[Part of a data file]
● ● ● ●

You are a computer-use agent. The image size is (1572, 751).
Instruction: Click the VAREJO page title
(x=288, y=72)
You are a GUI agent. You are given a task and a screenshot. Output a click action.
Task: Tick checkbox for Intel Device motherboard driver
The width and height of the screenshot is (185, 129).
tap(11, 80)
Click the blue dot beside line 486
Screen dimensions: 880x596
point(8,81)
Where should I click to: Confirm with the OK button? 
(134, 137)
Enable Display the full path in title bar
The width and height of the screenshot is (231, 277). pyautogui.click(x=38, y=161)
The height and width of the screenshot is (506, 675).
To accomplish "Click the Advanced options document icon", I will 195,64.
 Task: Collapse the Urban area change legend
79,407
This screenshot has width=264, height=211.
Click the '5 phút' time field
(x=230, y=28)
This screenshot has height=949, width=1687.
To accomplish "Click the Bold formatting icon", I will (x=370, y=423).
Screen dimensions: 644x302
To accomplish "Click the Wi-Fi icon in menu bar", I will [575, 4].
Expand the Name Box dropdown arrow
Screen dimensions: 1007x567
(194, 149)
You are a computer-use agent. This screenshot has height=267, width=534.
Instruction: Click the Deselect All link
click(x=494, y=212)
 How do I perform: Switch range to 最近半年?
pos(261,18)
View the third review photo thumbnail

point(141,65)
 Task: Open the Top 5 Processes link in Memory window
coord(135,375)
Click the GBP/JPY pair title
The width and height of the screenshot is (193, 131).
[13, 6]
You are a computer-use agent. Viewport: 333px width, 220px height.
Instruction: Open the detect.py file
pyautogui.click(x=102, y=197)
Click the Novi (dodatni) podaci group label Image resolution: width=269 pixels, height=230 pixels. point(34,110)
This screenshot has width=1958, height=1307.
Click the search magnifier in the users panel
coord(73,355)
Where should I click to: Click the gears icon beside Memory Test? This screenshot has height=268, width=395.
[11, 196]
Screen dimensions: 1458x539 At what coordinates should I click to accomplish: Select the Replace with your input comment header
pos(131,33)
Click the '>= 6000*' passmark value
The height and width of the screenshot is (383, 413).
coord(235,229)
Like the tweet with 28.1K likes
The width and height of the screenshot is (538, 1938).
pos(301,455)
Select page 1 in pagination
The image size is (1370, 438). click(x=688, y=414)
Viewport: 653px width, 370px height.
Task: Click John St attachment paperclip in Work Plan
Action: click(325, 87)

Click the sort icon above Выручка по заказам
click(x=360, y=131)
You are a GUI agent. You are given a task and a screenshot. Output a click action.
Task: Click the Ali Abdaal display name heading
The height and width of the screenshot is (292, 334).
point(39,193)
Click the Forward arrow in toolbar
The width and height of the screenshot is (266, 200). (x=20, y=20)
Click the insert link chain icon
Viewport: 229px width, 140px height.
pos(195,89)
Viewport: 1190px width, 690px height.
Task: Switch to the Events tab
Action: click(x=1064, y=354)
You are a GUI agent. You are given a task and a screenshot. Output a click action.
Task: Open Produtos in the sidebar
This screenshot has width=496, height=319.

● ● ● ●

Required task
Reproduce the lines of the listing from the line containing "Select page 1 in pagination" to the line containing "point(39,193)", changing "sort icon" to "filter icon" and leaving everything else unchanged.

Exercise answer
Select page 1 in pagination
The image size is (1370, 438). click(x=688, y=414)
Viewport: 653px width, 370px height.
Task: Click John St attachment paperclip in Work Plan
Action: click(325, 87)

Click the filter icon above Выручка по заказам
click(x=360, y=131)
You are a GUI agent. You are given a task and a screenshot. Output a click action.
Task: Click the Ali Abdaal display name heading
The height and width of the screenshot is (292, 334).
point(39,193)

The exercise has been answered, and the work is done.